Return columns: `review, brand, variety, country, rating` sorted by `rating` (desc), then by `review` (asc) to break ties.

In [None]:
# 🔧 Exercise 4.3
sql = """
SELECT ...
FROM ratings
WHERE ...
ORDER BY ...
"""
with engine.connect() as conn:
    df_chicken = pd.read_sql_query(text(sql), conn)

df_chicken.head()

### 4.4 LIMIT with offset
Get 5 rows **starting at the 11th row** of the full table when ordered by `review` ascending.

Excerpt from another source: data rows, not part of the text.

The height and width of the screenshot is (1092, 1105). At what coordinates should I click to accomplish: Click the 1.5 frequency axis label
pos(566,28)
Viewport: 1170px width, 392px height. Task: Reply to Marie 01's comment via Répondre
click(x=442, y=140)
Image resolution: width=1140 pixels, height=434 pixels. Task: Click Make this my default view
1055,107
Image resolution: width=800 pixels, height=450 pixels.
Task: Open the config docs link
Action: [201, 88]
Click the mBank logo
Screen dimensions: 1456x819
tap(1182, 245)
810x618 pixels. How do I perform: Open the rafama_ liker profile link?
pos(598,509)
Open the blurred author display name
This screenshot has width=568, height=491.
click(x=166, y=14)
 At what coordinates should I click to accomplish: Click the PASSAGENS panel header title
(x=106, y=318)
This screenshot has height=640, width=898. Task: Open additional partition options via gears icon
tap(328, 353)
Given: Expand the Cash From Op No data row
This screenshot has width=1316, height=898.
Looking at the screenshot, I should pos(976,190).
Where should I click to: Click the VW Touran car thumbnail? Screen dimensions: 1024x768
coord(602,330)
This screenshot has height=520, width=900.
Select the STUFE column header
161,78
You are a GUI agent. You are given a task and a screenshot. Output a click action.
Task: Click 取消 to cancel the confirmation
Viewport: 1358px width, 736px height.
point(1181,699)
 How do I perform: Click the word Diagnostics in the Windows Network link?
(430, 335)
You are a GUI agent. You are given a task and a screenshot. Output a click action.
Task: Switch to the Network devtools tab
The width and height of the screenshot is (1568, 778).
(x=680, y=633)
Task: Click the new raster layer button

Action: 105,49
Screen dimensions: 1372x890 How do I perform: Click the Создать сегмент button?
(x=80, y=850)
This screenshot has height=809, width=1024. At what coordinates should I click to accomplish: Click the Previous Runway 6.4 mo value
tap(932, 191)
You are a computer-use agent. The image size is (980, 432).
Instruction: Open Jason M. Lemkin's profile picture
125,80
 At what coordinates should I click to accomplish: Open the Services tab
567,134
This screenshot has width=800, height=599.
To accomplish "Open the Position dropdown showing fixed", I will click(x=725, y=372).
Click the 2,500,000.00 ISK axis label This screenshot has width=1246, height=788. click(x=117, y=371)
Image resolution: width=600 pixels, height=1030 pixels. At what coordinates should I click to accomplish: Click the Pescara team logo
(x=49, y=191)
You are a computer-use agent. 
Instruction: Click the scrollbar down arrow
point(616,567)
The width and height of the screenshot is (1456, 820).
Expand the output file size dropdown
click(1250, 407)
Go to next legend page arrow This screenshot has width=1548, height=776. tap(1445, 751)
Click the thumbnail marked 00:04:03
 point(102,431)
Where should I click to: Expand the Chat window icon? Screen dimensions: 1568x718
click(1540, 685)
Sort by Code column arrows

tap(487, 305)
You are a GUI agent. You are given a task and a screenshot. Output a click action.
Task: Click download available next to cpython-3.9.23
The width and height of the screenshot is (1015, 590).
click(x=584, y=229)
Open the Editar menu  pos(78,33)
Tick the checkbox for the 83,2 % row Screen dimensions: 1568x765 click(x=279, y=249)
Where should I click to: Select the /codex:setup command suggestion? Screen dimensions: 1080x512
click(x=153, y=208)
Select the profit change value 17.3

Hint: `LIMIT <count> OFFSET <offset>`

In [None]:
# 🔧 Exercise 4.4
sql = """
SELECT review, brand, variety, country, rating
FROM ratings
ORDER BY review ASC
LIMIT ...
"""
with engine.connect() as conn:
    df_page = pd.read_sql_query(text(sql), conn)

df_page

## 5) Light pandas practice

We'll keep pandas minimal for now — just enough to inspect results.

In [None]:
# Summaries of your query from 4.2
df_top_jp.shape, df_top_jp.dtypes

In [None]:
# Basic descriptive stats on ratings (from your 4.3 result)
df_chicken["rating"].describe()

## (Optional) Fallback: local CSV

If you're stuck off‑network, you can test your **pandas** parts locally by reading the CSV that matches the database table.
This does **not** replace the requirement to connect to the database.

In [None]:
import pandas as pd
from google.colab import files

print("Upload ramen_ratings_clean.csv (matches the DB table)")
uploaded = files.upload()
csv_name = next(iter(uploaded.keys()))
ramen_csv = pd.read_csv(csv_name)
ramen_csv.head()

## Troubleshooting (read me if you get errors)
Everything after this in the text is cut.